HRRs are a type of hetero-associative distributed representation that can efficiently encode nested compositional structure. Items are represented by n-tuples of floating-point elements, and encoded into pairs using circular convolution. The resulting n-tuples, called traces, may be composed together via element-wise addition to produce new traces. Importantly, HRR item "atoms" and HRR memory trace "molecules" are of the same dimension. This means traces may themselves function as items, allowing for the representation of the nested structure required by e.g. higher-order predicates. Other types of DRs represent memory traces and items in different spaces, or have exponentially increasing representation size with each composition.
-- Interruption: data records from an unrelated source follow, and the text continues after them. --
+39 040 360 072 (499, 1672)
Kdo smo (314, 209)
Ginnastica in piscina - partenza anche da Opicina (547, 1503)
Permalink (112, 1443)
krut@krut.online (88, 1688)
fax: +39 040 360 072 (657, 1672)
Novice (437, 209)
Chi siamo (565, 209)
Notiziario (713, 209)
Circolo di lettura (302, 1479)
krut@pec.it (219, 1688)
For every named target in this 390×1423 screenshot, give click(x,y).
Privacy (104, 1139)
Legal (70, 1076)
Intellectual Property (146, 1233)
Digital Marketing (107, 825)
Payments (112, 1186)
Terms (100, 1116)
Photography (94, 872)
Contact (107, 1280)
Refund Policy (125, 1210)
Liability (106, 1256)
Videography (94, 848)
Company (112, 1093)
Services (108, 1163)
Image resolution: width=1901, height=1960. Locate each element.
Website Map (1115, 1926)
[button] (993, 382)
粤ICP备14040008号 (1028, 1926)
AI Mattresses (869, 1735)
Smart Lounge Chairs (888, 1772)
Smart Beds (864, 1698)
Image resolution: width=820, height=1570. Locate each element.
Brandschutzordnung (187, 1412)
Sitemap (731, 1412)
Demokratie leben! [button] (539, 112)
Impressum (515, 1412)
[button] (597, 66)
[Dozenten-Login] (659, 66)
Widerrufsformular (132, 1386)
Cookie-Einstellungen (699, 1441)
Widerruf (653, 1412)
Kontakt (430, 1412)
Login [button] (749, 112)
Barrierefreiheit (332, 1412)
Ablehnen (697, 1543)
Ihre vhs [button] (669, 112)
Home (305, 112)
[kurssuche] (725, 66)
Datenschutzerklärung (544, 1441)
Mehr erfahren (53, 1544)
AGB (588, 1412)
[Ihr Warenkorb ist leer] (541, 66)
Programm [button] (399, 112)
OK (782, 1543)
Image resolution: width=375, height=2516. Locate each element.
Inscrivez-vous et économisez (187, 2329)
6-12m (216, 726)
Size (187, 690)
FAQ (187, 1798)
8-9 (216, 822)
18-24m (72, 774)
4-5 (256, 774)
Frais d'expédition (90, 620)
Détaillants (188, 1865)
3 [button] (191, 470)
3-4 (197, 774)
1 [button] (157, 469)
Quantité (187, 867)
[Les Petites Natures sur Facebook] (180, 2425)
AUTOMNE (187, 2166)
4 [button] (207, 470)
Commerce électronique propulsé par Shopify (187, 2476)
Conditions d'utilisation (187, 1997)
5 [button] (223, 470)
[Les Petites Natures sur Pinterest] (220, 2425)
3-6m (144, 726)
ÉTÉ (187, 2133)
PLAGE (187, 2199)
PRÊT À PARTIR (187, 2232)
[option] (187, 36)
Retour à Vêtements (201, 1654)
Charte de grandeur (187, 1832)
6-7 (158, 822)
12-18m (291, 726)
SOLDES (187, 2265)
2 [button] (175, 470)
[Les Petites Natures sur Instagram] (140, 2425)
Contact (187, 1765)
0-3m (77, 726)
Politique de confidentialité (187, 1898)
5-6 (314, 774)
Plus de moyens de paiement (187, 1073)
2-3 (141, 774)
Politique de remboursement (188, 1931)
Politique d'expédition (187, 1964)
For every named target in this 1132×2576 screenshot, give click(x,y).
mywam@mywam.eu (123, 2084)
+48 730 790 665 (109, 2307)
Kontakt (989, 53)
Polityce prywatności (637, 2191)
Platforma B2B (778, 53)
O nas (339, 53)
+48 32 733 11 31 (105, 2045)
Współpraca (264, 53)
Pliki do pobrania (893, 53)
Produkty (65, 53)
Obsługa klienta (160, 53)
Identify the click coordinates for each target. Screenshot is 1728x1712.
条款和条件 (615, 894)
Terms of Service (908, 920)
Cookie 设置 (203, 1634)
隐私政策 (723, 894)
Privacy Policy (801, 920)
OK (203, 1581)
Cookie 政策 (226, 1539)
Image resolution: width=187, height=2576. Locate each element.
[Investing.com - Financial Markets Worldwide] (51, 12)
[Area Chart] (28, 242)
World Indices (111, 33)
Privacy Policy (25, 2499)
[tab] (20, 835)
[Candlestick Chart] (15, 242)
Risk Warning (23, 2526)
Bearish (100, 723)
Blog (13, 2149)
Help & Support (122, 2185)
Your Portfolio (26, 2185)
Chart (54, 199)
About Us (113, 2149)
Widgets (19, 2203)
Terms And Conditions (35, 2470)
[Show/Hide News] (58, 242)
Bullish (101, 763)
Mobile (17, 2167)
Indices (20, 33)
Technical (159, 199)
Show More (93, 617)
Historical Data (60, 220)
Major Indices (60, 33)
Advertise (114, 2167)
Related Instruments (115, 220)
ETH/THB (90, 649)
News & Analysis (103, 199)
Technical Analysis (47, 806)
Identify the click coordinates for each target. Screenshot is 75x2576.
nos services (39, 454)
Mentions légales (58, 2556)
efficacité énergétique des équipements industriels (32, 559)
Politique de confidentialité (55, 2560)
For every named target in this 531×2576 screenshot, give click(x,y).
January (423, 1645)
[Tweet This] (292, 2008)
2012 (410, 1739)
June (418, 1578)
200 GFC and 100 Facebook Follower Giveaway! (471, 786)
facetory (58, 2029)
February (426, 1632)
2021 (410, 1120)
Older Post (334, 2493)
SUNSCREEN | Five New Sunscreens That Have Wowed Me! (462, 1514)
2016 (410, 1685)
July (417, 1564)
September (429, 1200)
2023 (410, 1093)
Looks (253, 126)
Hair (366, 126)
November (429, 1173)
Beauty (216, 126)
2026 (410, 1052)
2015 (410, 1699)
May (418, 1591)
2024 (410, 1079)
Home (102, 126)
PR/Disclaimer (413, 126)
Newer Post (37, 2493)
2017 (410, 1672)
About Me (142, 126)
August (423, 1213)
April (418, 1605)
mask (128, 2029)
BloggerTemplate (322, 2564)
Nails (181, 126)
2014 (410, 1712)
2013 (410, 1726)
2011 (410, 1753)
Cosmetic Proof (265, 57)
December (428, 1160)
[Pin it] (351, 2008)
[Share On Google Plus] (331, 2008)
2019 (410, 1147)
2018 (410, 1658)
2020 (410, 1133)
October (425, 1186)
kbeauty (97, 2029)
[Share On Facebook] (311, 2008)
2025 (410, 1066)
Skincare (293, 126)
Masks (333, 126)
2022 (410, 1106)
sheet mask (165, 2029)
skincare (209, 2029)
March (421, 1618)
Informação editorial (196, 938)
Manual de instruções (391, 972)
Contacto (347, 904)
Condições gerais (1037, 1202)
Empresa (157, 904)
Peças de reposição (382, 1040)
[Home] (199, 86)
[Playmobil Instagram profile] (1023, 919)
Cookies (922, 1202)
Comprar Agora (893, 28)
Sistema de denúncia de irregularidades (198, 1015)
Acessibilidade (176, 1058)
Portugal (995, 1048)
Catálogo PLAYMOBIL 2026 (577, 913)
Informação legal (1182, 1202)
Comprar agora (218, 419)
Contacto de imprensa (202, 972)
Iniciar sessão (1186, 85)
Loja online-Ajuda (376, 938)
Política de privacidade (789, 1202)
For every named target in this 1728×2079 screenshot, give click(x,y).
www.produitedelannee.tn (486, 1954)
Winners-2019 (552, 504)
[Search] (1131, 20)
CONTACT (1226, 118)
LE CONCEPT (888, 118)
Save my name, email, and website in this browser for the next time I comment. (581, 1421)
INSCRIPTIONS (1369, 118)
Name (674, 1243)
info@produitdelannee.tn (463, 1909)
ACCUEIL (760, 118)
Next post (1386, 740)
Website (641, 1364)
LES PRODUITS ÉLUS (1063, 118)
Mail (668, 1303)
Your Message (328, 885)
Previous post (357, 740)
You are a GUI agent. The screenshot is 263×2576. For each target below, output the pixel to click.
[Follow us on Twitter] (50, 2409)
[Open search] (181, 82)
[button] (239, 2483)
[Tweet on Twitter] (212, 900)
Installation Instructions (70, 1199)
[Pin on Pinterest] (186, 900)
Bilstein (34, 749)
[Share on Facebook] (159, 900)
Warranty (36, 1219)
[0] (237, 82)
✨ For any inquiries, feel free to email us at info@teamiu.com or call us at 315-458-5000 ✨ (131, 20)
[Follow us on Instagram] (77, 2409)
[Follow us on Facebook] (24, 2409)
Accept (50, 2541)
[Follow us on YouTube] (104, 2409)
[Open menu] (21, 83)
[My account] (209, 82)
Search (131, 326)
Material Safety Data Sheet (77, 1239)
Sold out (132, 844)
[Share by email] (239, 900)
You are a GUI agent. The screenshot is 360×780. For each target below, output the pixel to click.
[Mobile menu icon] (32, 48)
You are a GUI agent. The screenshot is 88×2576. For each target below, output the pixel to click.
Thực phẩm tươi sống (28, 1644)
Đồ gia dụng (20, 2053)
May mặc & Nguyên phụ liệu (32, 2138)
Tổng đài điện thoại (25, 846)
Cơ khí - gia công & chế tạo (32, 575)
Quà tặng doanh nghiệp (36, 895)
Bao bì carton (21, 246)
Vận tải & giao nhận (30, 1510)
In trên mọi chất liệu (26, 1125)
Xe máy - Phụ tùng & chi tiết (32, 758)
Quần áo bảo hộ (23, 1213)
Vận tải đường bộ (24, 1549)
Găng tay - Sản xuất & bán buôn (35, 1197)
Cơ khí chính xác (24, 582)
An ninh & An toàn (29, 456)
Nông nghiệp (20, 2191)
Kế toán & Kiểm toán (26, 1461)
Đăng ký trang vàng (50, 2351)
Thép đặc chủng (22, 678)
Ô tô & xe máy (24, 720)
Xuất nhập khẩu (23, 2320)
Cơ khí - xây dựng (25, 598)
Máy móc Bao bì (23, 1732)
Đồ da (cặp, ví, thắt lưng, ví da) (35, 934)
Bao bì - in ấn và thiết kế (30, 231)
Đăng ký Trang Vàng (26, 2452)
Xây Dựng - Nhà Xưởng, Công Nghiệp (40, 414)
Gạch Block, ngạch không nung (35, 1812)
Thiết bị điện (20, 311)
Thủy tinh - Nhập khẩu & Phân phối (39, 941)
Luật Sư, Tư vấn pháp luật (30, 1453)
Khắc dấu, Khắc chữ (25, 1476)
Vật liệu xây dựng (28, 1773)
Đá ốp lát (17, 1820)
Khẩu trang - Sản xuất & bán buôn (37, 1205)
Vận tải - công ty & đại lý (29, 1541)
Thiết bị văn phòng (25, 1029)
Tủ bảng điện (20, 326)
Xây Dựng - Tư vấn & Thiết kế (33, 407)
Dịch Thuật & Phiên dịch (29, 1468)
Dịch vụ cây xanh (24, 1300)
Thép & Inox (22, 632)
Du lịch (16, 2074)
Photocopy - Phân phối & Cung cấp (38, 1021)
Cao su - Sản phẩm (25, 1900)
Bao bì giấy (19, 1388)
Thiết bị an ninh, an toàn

HRRs avoid this, at the cost of reduced representation fidelity and added limitations on the distribution from which element values are drawn.

## why?
HRRs can be found in the recent development of differentiable neural computers, a geometric analogue of quantum computation, and distributed representations in cognitive science.

---

The notebook sections here are, roughly, demos of:
 - basic HRR encoding, decoding, composition
 - examples of representing frames and sentences from Plate 1995.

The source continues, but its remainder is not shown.